If you were like teenaged me, you ignored the offers until one day they stopped arriving in the mail. Something else arrived later on, though – a collection notice.
I’m sure we can all relate to that story – whether it was as a teenager with Columbia House, or some other subscription service that we got suckered into buying.
What’s your subscription addiction?
A similar offer caught my eye this past Christmas. Join the Disney Movie Club and get five Disney movies for $1. All I had to do was buy five more movies at regular price ($34.95 for Blu-ray, plus shipping) over the next 24 months.
I passed. Just because a product or service is cool, unique, or even free for a limited time, doesn’t mean you need to buy it. That’s doubly true when it comes to subscriptions.

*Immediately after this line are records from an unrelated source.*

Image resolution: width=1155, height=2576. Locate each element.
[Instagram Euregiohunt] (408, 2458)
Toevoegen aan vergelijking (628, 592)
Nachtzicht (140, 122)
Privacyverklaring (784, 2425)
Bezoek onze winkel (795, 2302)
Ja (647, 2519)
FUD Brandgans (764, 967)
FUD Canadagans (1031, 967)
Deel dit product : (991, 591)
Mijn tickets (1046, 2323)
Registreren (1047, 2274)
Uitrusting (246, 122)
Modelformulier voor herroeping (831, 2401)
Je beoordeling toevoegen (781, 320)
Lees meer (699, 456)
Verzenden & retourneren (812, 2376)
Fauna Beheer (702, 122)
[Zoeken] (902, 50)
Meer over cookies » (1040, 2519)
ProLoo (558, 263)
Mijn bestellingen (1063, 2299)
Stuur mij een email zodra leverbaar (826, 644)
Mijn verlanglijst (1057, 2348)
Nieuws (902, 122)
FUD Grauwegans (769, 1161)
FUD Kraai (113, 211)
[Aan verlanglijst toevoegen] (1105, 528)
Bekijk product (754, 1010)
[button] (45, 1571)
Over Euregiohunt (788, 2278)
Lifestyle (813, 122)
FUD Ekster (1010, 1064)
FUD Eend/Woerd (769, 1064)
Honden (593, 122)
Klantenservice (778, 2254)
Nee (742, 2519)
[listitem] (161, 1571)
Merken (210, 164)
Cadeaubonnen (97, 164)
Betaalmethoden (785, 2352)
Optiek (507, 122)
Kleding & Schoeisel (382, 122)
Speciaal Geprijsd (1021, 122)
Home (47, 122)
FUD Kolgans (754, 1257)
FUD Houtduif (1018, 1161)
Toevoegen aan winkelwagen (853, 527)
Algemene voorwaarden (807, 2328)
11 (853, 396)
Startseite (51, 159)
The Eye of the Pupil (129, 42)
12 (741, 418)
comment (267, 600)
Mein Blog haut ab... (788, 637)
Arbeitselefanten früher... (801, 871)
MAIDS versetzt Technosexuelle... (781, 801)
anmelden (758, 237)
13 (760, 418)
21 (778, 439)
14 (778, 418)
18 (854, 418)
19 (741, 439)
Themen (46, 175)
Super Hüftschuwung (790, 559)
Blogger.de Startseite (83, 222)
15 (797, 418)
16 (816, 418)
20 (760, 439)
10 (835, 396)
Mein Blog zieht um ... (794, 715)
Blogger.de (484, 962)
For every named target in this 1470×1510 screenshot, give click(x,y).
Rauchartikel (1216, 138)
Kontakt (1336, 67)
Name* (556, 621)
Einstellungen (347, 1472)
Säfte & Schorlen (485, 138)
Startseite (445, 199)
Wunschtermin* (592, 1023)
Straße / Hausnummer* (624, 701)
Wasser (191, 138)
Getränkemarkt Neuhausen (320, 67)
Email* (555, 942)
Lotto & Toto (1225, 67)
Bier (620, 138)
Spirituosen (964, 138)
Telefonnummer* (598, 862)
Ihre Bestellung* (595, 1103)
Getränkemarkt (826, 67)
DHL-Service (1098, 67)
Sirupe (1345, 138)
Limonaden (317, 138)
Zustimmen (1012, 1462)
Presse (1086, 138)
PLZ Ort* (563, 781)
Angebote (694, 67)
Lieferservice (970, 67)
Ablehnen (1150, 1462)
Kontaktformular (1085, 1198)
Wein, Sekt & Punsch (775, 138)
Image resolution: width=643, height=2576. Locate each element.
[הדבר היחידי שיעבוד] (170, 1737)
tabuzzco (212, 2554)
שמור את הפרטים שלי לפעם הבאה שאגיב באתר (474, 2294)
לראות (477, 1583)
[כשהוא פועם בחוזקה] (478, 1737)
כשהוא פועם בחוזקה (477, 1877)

Remember, the awesome power of automating your savings – setting it and forgetting it – is working against you when you sign up for a monthly subscription.
My personal budget shows that I paid $624 in subscriptions last year, including the Costco Executive Membership, Amazon Prime, Netflix, Google Play Music, and two annual fee credit cards.
I also paid $20 per month for DAZN, the on-demand live streaming sports service that carries the NFL Sunday Ticket so I could watch my beloved Cleveland Browns. I cancelled after the Browns missed the playoffs (again).
Finally, I signed up for the Dollar Shave Club last year and paid $6.82 per month to get four stainless steel four-blade cartridges in the mail each month. It’s a great deal, and the product is awesome, but I’m not going through the blades that quickly so they’re starting to pile up. I’m on the fence about whether to continue.
My biggest subscription failure was a 30-day free trial for access to 10 images a month from Adobe Stock that turned into a $29.99 per month subscription when I forgot to cancel on time. That was in U.S. dollars too, by the way, which might as well have been $50 CDN.
Then there’s Netflix, a boon for cord-cutters everywhere, but how many of us subscribe to the on-demand streaming service in addition to an expensive monthly cable package?
I’m guilty of this. My family watches Netflix almost exclusively, yet we still pay for a basic cable package – just in case. Meanwhile our cable package is so bare bones that we couldn’t even watch the ball (any ball!) drop at midnight on New Year’s Eve (I cancelled time-shifting).
Annual subscriptions for shopping at Costco and for services like Amazon Prime or Spotify must be evaluated regularly to ensure there’s value for money spent. We shop at Costco weekly, and you can try to pry our Amazon Prime subscription from my cold-dead hands.
Another one to watch is your annual fee credit card. Do the rewards and perks justify the fee paid? Could you get the same value from a no-fee credit card? We like to travel and so we find the perks worthwhile on our annual fee cards. Your mileage may vary.
Take action: Look back at your expenses from last year and make note to get rid of those costly subscriptions that just don’t add much value to your life. And, if you haven’t done so, cancel that Columbia House subscription already!